Einflusse der Protonierung und der Selbstinhibition im elektrochemischen Verhalten von Phenylhydroxylamin

Abstract

From a polarographic study of the reduction of phenylhydroxylamine, it was shown that the reducible form of the compound is not the uncharged molecule, but the mono- and diprotonated cations. Due to the kinetics of the first and second protonation reactions, respectively, taking place presumably as heterogeneous reactions with the depolarizer adsorbed at the electrode, the polarographic wave height decreases twice at two different pH regions with decreasing acidity.
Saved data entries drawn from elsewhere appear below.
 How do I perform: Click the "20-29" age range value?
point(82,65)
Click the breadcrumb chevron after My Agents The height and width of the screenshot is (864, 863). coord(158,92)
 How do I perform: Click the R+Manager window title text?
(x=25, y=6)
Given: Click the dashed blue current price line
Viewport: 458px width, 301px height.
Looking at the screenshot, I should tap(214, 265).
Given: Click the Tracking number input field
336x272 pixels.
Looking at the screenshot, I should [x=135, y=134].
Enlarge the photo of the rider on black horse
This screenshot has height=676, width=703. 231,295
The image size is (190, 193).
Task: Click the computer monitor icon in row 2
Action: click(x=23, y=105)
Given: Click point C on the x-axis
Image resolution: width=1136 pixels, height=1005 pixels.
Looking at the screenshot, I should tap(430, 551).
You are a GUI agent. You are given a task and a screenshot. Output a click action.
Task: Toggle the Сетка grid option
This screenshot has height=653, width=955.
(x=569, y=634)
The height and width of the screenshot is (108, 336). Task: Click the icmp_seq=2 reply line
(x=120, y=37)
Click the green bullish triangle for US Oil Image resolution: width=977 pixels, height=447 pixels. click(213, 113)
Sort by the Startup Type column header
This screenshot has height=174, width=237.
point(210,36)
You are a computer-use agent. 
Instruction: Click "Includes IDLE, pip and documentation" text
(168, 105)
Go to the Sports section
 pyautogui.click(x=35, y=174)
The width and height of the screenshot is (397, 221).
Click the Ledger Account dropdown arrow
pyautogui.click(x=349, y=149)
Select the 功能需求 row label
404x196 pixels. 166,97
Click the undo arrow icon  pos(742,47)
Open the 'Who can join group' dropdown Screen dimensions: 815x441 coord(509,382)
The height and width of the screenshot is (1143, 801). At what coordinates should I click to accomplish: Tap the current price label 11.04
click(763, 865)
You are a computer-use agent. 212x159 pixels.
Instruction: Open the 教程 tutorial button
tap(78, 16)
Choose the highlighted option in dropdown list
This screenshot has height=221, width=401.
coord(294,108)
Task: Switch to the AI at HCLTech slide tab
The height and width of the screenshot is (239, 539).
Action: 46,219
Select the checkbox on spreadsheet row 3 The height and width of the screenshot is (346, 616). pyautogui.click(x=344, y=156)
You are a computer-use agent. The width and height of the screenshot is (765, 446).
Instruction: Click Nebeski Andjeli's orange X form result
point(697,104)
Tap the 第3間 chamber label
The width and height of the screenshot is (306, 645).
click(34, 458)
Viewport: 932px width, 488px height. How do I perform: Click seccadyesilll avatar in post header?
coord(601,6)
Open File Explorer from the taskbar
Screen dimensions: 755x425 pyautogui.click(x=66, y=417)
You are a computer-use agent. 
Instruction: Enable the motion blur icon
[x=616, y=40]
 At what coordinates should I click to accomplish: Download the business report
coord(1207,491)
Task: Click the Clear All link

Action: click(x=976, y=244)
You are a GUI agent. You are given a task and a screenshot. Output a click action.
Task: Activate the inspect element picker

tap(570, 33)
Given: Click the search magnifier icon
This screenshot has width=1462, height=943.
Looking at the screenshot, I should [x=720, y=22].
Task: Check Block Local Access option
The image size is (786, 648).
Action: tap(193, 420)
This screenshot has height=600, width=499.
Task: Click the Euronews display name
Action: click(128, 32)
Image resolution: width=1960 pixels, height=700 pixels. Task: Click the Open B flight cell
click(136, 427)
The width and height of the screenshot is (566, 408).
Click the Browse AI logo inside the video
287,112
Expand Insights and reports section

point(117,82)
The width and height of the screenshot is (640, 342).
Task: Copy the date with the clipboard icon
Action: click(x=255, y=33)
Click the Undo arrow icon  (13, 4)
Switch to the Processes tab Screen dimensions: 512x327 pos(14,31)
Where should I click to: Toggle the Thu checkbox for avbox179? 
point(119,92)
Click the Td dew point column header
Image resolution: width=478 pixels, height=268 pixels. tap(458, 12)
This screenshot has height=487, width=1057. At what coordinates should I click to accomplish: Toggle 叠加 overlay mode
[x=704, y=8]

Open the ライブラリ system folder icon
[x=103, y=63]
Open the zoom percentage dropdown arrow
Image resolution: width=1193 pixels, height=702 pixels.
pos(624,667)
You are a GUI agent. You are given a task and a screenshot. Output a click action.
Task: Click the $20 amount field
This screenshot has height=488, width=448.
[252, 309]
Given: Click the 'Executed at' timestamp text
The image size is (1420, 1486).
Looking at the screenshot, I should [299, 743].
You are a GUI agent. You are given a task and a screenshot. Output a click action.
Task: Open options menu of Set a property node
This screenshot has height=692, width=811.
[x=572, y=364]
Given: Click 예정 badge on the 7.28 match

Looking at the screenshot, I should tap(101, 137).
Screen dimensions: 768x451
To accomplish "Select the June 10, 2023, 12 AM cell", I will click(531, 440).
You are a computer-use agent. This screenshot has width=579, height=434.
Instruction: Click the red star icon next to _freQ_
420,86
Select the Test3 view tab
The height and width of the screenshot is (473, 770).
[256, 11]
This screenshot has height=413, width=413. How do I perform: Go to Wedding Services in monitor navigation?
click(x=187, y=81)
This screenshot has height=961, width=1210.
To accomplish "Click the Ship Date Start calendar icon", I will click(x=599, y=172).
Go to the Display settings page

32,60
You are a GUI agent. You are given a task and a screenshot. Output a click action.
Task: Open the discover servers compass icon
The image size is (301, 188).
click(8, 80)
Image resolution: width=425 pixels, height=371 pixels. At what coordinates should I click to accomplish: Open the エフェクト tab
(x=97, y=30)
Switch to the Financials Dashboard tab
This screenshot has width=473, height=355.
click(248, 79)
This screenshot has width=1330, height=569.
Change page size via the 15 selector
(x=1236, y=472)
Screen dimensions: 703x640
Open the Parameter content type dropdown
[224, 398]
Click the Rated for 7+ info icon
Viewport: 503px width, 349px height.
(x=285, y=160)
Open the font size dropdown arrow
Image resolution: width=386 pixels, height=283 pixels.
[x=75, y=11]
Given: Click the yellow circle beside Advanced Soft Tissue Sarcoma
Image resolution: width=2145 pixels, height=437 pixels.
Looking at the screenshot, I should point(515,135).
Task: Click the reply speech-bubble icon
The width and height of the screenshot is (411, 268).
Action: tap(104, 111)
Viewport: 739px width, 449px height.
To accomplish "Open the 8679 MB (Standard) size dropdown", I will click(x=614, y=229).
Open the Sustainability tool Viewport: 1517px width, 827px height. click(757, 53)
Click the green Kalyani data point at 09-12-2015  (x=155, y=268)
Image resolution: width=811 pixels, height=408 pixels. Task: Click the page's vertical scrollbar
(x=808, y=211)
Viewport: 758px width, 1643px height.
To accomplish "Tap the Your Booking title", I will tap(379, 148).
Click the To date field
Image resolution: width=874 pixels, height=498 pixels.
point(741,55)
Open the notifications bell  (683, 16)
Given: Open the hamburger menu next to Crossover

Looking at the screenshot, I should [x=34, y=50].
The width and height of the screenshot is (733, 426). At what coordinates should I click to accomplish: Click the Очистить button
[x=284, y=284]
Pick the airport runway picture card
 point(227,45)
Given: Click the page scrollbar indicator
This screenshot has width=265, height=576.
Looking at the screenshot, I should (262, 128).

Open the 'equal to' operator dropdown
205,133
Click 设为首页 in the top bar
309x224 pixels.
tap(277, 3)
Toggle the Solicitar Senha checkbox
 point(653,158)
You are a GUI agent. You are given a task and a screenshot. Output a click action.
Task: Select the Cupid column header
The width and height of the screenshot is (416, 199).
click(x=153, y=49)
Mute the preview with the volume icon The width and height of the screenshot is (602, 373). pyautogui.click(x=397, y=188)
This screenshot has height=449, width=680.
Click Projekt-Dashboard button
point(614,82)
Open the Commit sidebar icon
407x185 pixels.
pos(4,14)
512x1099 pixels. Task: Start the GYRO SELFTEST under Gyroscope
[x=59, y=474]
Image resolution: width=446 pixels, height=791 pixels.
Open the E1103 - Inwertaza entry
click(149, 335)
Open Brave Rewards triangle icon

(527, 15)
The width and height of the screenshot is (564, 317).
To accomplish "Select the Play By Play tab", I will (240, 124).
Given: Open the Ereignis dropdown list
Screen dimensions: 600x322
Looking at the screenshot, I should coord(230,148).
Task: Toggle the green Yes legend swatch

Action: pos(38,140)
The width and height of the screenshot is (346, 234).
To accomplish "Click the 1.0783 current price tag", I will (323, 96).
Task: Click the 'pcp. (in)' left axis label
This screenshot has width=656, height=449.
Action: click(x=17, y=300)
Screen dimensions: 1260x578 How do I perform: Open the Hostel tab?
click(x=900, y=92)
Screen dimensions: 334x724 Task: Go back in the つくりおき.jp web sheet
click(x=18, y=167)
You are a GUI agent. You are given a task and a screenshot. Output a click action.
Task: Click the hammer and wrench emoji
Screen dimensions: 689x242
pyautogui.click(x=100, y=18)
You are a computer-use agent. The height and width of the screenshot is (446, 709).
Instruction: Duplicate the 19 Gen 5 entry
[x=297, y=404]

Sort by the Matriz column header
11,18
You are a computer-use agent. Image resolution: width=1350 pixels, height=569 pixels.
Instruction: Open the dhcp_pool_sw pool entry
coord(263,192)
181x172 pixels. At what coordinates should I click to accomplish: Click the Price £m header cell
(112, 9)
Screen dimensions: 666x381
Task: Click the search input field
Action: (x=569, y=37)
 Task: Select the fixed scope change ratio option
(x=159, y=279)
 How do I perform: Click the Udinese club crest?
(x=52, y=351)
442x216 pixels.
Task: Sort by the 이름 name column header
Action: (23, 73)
The value of the acid dissociation constant pKa(I) of the singly charged cation protonated at the nitrogen atom was found from absorption spectra to be 2.19. The second dissociation constant pKa(II) corresponding to the location of another proton at the oxygen atom was derived from the pH dependence of the polarographic half-wave potentials to be approximately 1.1 From the latter as well as from a logarithmic analysis of the currents it has been concluded that side reactions take place parallel with the reduction to aniline: benzidine, in strongly acid solutions, and hydrazobenzene, in weakly acid solutions, are generated through dimerization of the intermediate radicals, both compounds being strongly adsorbed and hindering the electrode process. The presence of hydrazobenzene at the electrode was proved directly. © 1970 Elsevier Sequoia S.A., Lausanne.